Value Chains - Part 1

Value Chains – Part 1

I’m always curious on what makes a specific business operate, whether it is a paper mill, bank, university or the bookstore on the chic cafe street. All these business have one thing in common, they all need to generate revenue in excess of their operating costs or they will become a footnote in history.
Looking at these companies I then start to think about how they can generate that revenue:

  • The paper mill takes in wood products (or secondary fibers) and processes them into paper products.
  • The bank uses fractional reserving techniques plus interest and fees to provide us with the capital to invest in our businesses, buy property or purchase a new car.
  • The university produces a set of courses taught by compelling instructors to which students pay a fee to learn the material.
  • The bookstore takes in book inventory (new or used), marks up the price then sells to the consumer.

All of these businesses provide some value to their customers. I would like to present this definition of Value Chain for our discussion:

A value chain contains all of the work activities required to produce products or services that satisfy the desires of a specific set of customers, as well as the processes needed to guide and enable these work activities.

value_chain_thaiexpress
Thai Express Example — A Single Value Chain Business

Let’s take an example of a simple restaurant business named Thai Express. (Note: This is an example and it not intended to model any existing business)
The customer expectation coming into Thai Express is that they will be able to eat a Thai Food meal. At this point in the exercise, I’m not going to qualify all of the specific needs of the customer or outline the vision of the restaurant.

 

(The Thai Express Product Vision can be viewed with this link)

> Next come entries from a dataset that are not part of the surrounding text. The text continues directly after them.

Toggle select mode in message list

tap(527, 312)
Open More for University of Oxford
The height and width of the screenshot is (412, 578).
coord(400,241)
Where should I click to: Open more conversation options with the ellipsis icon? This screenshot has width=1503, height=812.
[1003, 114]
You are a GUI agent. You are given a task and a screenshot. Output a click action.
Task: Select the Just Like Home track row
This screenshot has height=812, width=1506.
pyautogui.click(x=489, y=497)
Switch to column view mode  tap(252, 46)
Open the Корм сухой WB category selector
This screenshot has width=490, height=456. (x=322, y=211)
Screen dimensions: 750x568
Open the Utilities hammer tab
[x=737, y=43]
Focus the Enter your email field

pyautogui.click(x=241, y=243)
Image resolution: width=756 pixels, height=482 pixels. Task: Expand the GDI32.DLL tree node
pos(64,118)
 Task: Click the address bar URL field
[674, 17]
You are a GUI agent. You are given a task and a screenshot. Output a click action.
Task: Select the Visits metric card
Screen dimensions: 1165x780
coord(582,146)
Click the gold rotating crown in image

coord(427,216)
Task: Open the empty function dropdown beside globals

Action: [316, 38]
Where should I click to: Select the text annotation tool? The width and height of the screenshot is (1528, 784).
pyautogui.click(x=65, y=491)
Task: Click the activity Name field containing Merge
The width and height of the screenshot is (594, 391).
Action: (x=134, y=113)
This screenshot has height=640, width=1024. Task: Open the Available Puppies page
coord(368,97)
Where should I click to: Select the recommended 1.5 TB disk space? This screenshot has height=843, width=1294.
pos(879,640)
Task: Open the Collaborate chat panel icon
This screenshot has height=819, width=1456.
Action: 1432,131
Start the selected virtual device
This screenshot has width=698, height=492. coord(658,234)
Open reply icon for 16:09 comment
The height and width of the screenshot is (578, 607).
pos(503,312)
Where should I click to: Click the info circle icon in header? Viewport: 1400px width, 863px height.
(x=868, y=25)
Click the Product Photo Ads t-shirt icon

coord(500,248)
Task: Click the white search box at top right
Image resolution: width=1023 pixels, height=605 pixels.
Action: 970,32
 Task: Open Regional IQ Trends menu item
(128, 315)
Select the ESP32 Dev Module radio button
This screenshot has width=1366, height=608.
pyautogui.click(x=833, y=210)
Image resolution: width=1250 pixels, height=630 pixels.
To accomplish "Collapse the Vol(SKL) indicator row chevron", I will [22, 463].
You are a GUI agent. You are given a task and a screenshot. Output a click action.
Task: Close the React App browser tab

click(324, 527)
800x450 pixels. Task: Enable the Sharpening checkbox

Conceptualizing the Value Chain

I’ll break the Value Chain conceptualization into three parts:

  1. Focus on the need of the customer rather than the product.
  2. All products (or services) that service the same market belong to the same value chain.
  3. Establish the flow of the business processes from end to end. Capture the essence (What) rather than the specific implementation (How).

Value Chain Processes

The business processes for the value chain fall into 3 categories:

  • Core Processes: These link directly to the external stakeholders and are responsible for delivering the product or service to the customer. If these are missing then no value will be delivered to the customer.
  • Guiding Processes: These are the rules, policies and practices shared by all internal processes in the Value Chain. If these are missing then there can be large variances in the quality of delivery, diminishing the value provided to the customer.
  • Enabling Processes: These provide the resources to help move the core processes forward. If these are missing then the provider may struggle to deliver timely value to the customer due to lack of production capacity or inability to scale processes.